The great Emperor, Lord Pooty, decided to retire and would like to hand over the crown to one of his many sons. In the spirit of democracy, he decided to do this with a vote! His kingdom consists of $N$ cities labelled from $0$ to $N - 1$. Of these $N$ cities, $K$ of them are voting cities where voting can be done. The $i$th voting city is $T_i$.

As a reponsible member of society, you decided that it is only right for you to do your civic duty. You are to travel to one of the designated voting cities to vote! There are $E$ roads that can be used. Road $j$ connects city $U_j$ to city $V_j$ in one direction and has a toll of $C_j$. Luckily, due to this event, local cities have opened a ticket system to reduce the cost of traveling.
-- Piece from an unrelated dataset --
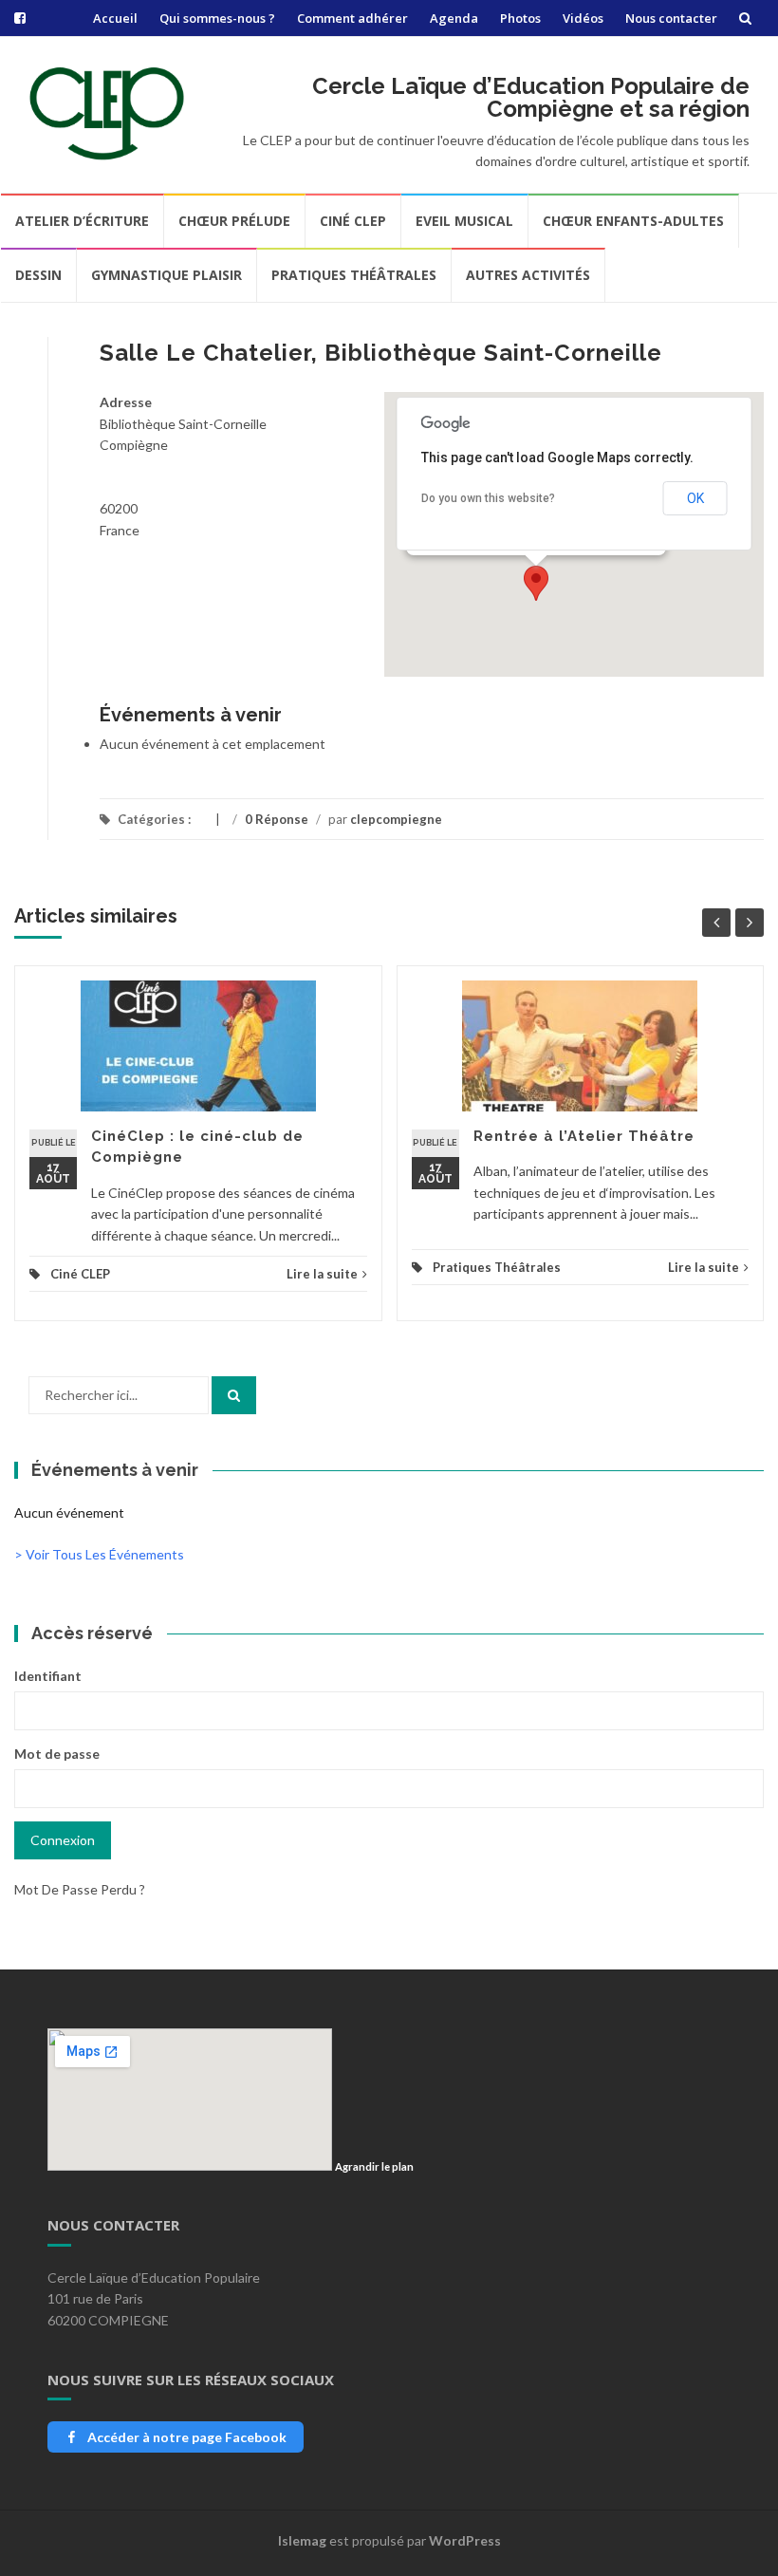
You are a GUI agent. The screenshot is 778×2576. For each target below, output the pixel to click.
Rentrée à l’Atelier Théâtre (584, 1136)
There are $5$ different types of tickets to choose from, numbered from type $1$ to type $5$. A ticket of type $x$ will reduce the cost of the toll on a road by $(10x)\%$. In other words, the cost of the road will be multiplied by $\left(1 - \frac{x}{10}\right)$ if a ticket of type $x$ is used.

However, there are a few rules regarding the tickets. You cannot use more than one ticket on one road to stack the effects. You are only allowed to buy at most one of each ticket at the start of your journey. For example, you can choose to buy one type $1$ ticket and one type $2$ ticket but are not allowed to buy two type $2$ tickets. This is to prevent people from hoarding the tickets. You are only allowed to buy the tickets at the start of your journey.

You are a busy man and unfortunately, you do not know which city you may start your journey from, nor do you know the ticket prices. You have made a list of $Q$ possible situations, comprised of a starting city $S$ and ticket prices $P_1$, $P_2$, $P_3$, $P_4$ and $P_5$ for the $5$ tickets. It is possible that a certain ticket may not even be available, and in that case the ticket price will be $-1$.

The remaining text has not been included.